Environmental justice
Posted by Greg Gerritt on 02/28/08Essay on a positive approach to environmental justice. Greg Gerritt 2/28/08
Too much of the work of environmental justice is wrapped up in fighting the hazards that are found in low income and people of color communities. We know the settlement patterns of urban New England. The walk to work factories meant that the lowest paid workers lived the closest to the hazards of the factories, in the most run down housing with rats, lead paint, cockroaches, in the most flood prone sites with their water borne hazards, including Cholera and dioxin. As the economy and technology changed traffic added to the issues our inner city communities had to deal with. The economy continued to churn and now the jobs have left the inner city, moved to the suburbs, while the toxic legacy remains in the city. We end up with schools on toxic brownfields because that is the only spaces big enough to site a school in a very dense city, the place where the factory burned down 50 years ago or was abandoned when the jobs moved to China 20 years ago, while the community members face longer and longer commutes to jobs. We know we have to work long and hard to remediate and eliminate hazards, but there is more to this struggle.
With the complete intertwining of poverty and degraded environments it is going to take more than just efforts to remediate toxic sites and teach the community about hazards in order to reverse the current situation. It is going to take building a community understanding that societies will never end poverty and discrimination without healing ecosystems. And that we shall never heal ecosystems without ending poverty and discrimination. We shall have many challenges in remediating the specific hazards strewn across the Providence landscape, but maybe the biggest challenge is to foster the understanding of the relationship between poverty and ecosystem collapse and then fostering the understanding of what it actually takes to heal ecosystems.
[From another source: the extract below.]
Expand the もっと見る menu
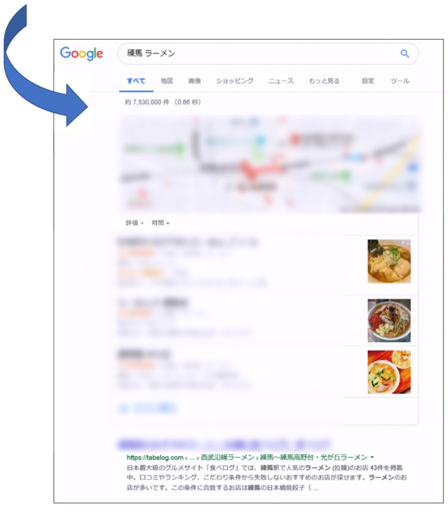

Ecosystems, when healthy, clean the water, moderate the climate, feed the community, and provide resources for the economy to transform.
Modern Americans, fostered by the information put out by the rulers of communities, have forgotten the role healthy ecosystems play in healthy communities. And healthy is not just an absence of hazards, a reduction in toxics. It is a place of abundance, where the natural world and the people are symbiotic. Where building healthy soils creates livelihoods and food, where the waters are both swimmable and fishable, and have fish populations that can provide a component of the diet reliably. Where production does not contribute to greenhouse gas emissions but is run on clean renewable power. Where it is safe for children to be outside, and what they can learn there builds stronger communities.
It is therefore critical that an exploration of environmental justice in our community needs not just a focus on reduction of hazards, but also a focus on the healing of ecosystems. That we focus as much on the assets as on the destruction. That our education and mapping find what is right, what can be built on, as well as what needs fixing.